------ SUPPLIED MATERIAL ------

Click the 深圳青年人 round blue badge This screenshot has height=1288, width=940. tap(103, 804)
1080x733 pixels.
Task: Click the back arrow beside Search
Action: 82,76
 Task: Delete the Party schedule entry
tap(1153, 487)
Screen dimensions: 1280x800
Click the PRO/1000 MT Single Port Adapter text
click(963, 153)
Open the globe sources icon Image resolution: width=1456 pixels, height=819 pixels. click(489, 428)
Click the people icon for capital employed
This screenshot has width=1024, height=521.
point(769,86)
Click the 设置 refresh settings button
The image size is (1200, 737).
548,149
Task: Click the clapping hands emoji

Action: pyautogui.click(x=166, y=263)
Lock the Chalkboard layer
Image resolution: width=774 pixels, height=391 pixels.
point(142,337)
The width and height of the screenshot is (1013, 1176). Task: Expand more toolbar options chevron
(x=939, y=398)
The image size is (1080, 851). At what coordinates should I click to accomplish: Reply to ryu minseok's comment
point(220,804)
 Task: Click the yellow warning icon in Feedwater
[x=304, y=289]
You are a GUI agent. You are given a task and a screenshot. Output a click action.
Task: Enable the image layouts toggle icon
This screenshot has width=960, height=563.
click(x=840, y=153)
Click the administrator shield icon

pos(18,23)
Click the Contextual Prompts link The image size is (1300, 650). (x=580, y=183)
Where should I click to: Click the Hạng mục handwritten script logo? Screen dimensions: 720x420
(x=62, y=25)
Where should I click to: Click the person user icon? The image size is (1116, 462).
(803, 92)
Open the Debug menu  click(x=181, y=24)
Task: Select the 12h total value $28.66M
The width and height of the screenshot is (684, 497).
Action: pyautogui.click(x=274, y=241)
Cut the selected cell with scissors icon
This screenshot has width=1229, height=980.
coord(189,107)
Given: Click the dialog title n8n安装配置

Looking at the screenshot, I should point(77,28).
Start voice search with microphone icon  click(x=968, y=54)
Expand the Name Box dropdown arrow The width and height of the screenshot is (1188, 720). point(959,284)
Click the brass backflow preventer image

------

After locating the line containing "Expand the Name", write out that line and all remaining lines of the records exactly, with nothing added.

-- RESPONSE --
Expand the Name Box dropdown arrow The width and height of the screenshot is (1188, 720). point(959,284)
Click the brass backflow preventer image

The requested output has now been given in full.